#### WHAT NEEDS TO BE DONE:
Take the line that contains "This screenshot has width=2576, height=1354." as the first line and the last line of the records as the end. Please set down everything in that range exactly.

---

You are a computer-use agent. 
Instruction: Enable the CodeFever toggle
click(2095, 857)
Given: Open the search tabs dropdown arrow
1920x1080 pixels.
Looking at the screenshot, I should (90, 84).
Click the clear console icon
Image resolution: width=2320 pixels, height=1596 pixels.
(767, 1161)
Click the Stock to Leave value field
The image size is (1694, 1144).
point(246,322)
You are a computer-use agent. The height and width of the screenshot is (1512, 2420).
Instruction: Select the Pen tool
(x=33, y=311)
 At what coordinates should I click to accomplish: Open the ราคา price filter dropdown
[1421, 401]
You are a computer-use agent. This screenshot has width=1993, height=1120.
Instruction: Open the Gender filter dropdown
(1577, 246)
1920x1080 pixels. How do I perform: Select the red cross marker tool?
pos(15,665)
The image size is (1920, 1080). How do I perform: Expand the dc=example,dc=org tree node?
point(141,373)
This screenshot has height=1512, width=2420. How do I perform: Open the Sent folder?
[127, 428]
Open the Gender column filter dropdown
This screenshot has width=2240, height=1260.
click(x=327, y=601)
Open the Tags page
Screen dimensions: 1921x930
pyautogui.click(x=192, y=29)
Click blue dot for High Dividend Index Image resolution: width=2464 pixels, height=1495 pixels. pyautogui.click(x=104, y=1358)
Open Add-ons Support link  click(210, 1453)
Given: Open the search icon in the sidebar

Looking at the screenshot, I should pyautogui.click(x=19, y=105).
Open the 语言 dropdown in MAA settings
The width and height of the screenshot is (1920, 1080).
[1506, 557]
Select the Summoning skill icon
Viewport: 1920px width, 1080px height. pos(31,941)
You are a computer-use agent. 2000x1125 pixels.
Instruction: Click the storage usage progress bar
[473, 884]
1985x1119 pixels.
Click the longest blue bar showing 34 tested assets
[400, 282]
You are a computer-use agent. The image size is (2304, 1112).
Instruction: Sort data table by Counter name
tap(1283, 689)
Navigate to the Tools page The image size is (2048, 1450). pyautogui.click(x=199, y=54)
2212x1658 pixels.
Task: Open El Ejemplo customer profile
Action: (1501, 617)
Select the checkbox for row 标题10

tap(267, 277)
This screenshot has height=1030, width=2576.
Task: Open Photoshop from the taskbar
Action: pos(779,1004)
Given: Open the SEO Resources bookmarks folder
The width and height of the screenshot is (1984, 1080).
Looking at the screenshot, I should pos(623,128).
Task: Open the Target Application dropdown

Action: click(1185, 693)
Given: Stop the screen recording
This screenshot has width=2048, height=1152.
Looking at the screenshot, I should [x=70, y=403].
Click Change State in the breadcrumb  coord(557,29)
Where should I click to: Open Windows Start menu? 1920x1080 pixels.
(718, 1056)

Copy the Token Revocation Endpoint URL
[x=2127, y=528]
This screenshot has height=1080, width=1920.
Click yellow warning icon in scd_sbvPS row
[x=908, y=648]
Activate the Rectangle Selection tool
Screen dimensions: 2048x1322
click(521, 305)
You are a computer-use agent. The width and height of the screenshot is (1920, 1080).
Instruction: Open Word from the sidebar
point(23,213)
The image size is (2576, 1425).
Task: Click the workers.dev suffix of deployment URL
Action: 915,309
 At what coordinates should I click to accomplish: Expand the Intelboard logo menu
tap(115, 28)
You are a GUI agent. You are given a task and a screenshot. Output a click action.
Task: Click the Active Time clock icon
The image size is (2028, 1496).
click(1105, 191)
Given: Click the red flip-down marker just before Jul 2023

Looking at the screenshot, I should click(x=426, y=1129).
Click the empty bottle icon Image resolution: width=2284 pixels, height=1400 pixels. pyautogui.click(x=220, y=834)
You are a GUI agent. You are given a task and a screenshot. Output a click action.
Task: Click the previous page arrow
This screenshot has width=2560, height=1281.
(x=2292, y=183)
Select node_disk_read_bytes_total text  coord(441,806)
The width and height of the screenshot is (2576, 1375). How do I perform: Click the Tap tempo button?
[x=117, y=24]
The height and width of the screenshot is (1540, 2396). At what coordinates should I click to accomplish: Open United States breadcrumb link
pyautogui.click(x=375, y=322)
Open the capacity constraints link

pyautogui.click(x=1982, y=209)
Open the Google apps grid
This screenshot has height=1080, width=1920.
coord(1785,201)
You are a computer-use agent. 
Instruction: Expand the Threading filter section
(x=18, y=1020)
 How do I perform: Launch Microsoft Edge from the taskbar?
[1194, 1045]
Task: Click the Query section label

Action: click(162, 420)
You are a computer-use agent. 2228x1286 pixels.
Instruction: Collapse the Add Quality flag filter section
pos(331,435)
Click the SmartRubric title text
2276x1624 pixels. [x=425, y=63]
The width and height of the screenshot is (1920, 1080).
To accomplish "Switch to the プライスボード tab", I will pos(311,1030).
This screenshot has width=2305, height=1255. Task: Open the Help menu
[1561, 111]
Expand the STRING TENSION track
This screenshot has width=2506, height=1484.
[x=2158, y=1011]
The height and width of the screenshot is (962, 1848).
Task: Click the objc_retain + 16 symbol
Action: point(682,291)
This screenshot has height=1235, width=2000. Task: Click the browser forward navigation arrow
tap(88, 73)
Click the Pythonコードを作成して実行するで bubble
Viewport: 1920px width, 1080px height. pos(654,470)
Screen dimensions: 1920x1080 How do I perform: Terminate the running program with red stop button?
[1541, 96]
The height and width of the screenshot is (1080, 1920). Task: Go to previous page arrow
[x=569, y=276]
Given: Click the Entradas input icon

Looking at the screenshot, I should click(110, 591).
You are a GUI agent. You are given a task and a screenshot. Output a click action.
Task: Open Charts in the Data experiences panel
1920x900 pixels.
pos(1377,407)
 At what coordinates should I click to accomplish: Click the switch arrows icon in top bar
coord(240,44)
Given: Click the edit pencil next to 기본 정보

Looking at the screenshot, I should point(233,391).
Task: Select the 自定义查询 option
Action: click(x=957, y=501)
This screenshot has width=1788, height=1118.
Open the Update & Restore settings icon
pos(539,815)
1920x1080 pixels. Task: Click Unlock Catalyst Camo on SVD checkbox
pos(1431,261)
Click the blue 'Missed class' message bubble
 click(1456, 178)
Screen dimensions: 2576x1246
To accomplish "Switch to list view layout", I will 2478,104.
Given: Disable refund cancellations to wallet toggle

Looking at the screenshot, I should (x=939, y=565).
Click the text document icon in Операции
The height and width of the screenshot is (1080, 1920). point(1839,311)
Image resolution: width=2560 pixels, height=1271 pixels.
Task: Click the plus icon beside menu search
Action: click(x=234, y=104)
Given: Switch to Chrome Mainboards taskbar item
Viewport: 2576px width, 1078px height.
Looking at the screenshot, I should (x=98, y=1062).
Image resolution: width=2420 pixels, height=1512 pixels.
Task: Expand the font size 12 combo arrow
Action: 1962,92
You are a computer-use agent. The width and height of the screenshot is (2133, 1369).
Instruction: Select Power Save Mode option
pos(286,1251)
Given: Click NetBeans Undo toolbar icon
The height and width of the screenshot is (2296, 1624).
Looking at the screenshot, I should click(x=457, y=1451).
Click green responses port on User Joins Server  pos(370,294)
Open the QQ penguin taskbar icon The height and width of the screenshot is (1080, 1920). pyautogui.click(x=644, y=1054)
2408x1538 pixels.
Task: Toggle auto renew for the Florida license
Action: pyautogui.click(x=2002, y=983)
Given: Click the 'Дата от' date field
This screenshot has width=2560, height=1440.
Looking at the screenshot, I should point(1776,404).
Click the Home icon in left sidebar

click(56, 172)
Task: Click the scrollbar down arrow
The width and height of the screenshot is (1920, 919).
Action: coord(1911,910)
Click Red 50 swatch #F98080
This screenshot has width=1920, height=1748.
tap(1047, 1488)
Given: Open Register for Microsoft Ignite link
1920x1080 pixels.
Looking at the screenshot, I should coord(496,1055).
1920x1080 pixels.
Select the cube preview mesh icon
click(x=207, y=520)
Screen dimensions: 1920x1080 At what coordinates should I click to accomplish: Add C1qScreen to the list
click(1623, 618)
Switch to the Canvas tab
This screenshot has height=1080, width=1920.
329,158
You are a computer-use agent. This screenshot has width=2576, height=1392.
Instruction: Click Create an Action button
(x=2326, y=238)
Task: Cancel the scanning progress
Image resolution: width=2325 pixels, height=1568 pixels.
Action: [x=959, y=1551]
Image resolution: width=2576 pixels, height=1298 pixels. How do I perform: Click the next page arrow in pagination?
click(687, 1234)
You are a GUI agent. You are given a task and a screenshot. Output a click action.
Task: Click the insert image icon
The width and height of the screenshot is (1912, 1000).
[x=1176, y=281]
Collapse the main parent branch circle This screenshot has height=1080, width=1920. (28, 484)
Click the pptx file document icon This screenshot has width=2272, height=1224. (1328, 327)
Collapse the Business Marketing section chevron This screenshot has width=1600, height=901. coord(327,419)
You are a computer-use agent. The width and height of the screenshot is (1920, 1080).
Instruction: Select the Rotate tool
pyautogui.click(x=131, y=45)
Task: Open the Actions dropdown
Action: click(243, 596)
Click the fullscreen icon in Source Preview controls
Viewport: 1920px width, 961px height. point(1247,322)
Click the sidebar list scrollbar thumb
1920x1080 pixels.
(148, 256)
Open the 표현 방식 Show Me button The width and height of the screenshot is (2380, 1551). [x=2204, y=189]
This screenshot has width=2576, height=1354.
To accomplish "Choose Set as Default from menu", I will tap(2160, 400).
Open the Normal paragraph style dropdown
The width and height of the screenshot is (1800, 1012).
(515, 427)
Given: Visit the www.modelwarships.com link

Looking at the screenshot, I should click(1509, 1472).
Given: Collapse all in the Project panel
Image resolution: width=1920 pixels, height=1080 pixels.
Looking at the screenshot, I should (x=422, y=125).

---

#### ANSWER BOX:
This screenshot has width=2576, height=1354.
To accomplish "Choose Set as Default from menu", I will tap(2160, 400).
Open the Normal paragraph style dropdown
The width and height of the screenshot is (1800, 1012).
(515, 427)
Given: Visit the www.modelwarships.com link

Looking at the screenshot, I should click(1509, 1472).
Given: Collapse all in the Project panel
Image resolution: width=1920 pixels, height=1080 pixels.
Looking at the screenshot, I should (x=422, y=125).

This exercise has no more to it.